Cleveland outscored Chicago 59-38 after the gutty Irving was forced to leave the court following an awkward landing on teammate Tristan Thompson’s foot. James mostly ran the ostensible point guard position for the bulk of his post-Irving turn in the first half, helping create a 14-point lead, hitting swingmen J.R. Smith and Iman Shumpert for repeated threes as Chicago continued to employ defensive sets that the rest of the NBA caught up to in 2011.

In the second half, reserve guard Matthew Dellavedova was the spark that led Cleveland out of a third-quarter malaise, hitting a series of tough runners and spot-up threes as Chicago’s eyes focused elsewhere.
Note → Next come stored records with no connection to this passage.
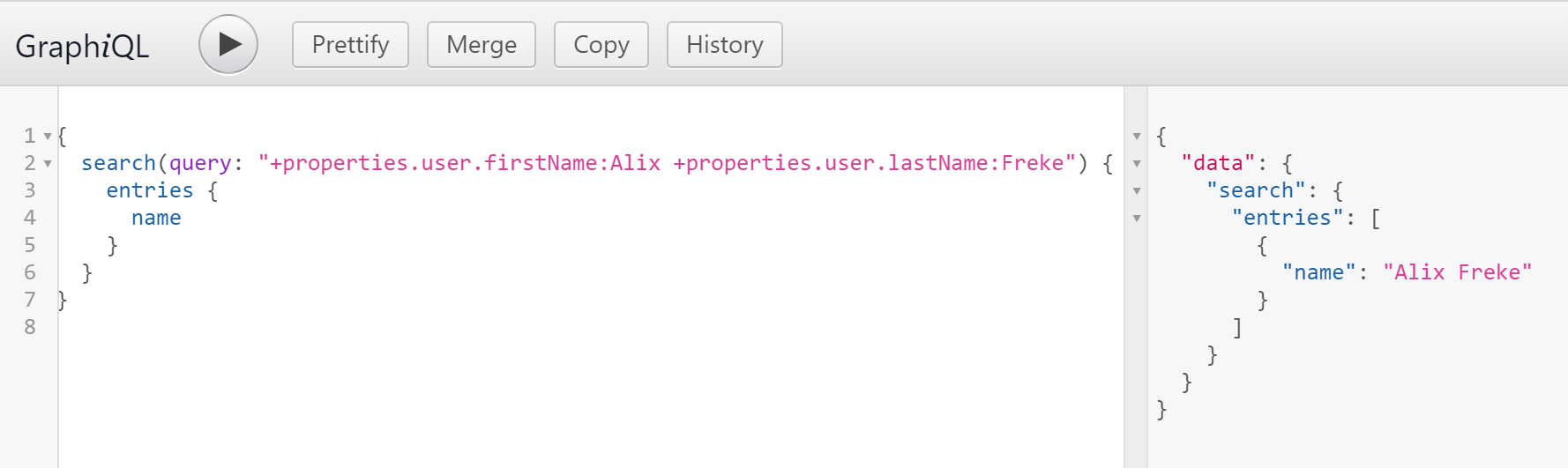
Task: Collapse the "search" object in results
Action: coord(1137,191)
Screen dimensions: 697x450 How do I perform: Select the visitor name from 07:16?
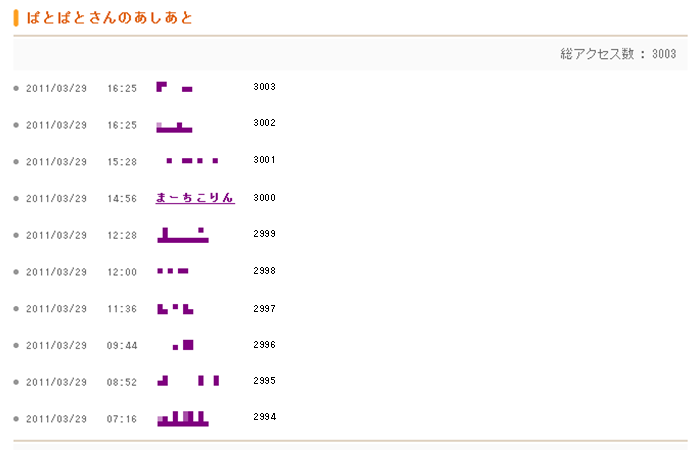point(183,418)
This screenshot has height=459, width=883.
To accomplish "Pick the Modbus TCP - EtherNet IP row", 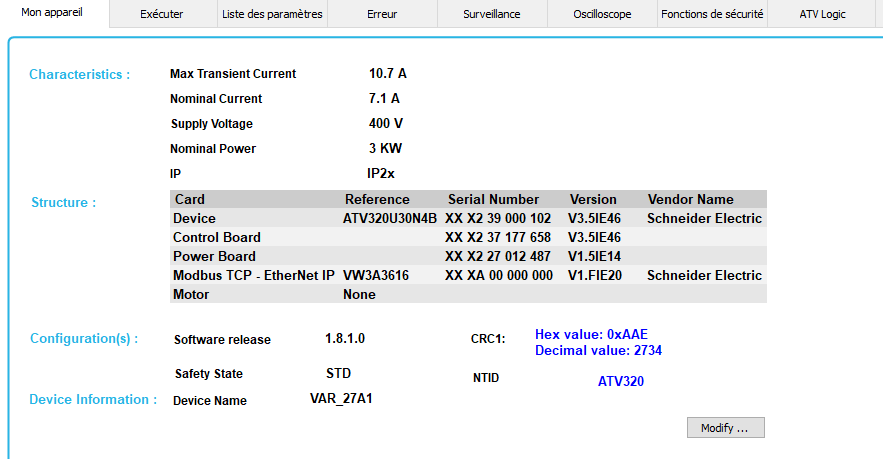I will pos(253,275).
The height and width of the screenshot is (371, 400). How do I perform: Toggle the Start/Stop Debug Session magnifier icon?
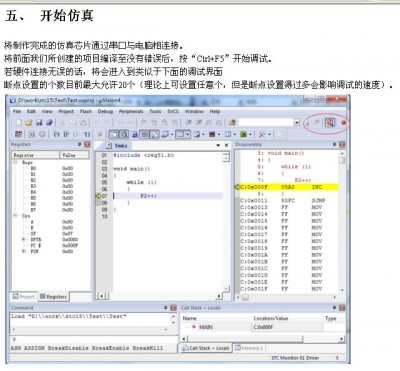330,123
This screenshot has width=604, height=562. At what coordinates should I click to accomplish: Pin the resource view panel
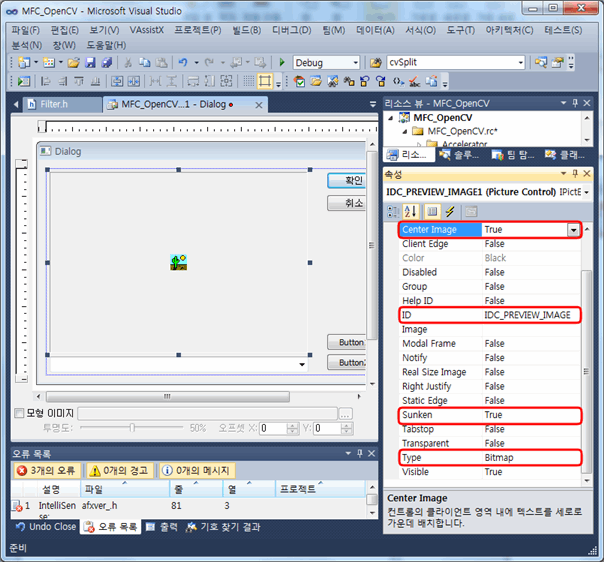(576, 103)
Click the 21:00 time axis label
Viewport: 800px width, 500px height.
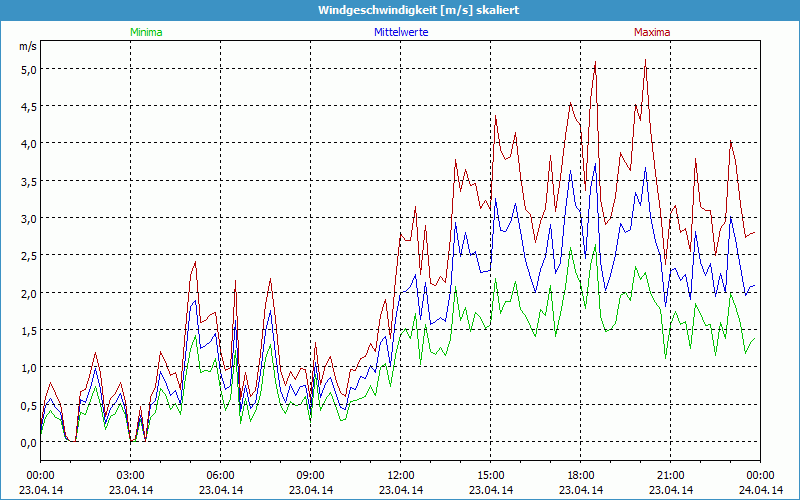[670, 475]
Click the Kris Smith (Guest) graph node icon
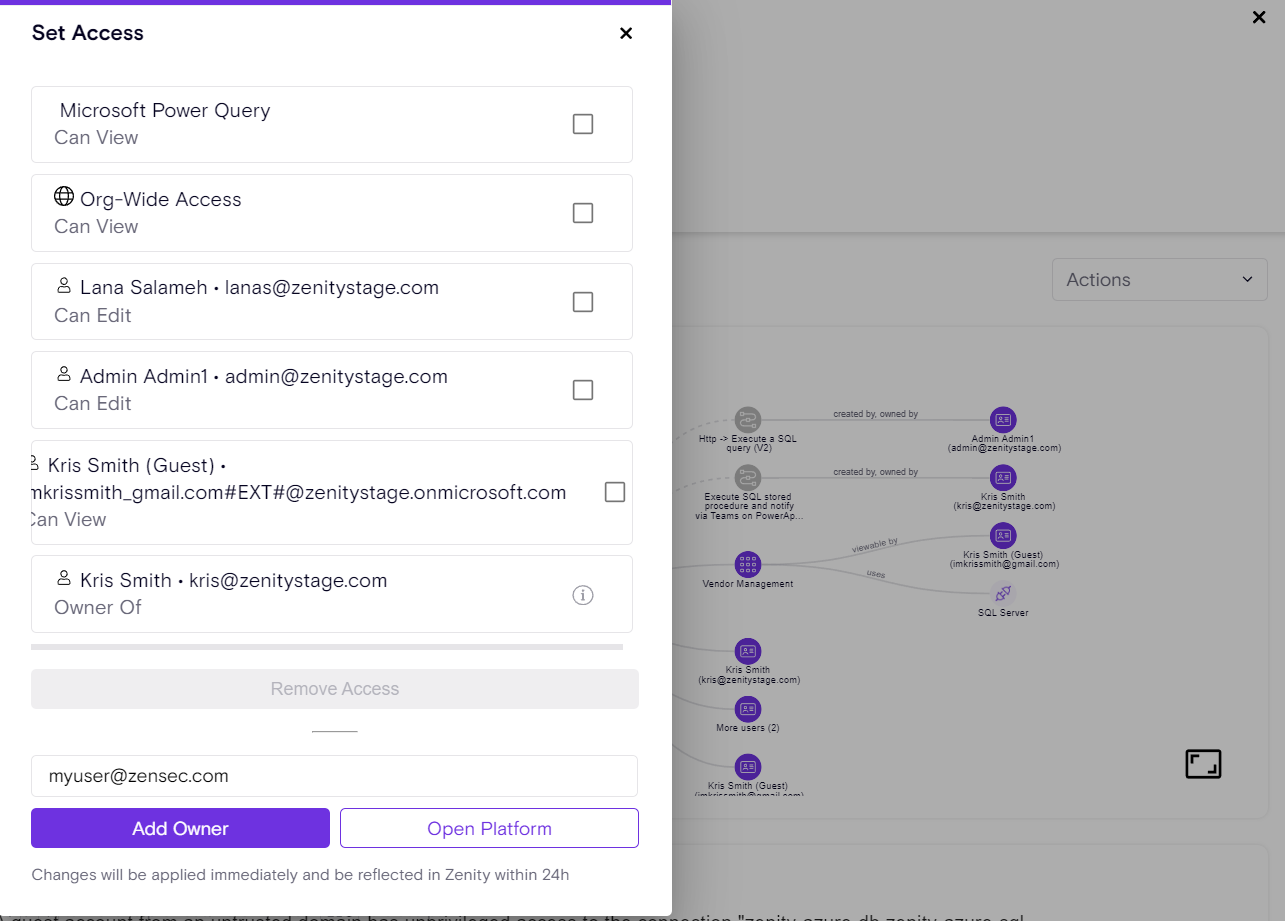The image size is (1285, 921). [1003, 535]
The Bulls continued a pathetic display offensively, once again failing to counter Cleveland coach David Blatt’s in-game adjustments and lineups.

Dellavedova would finish with 19 points on only 11 shots, and though James had his issues shooting early, he still worked up a needed 15-point, 11-rebound, and nine-assist night. Stats like those often doom James’ team when he focuses more on playmaking than individual scoring, but his brand of crowd work kept the Bulls off their defensive game and the floor tilted to his side all evening.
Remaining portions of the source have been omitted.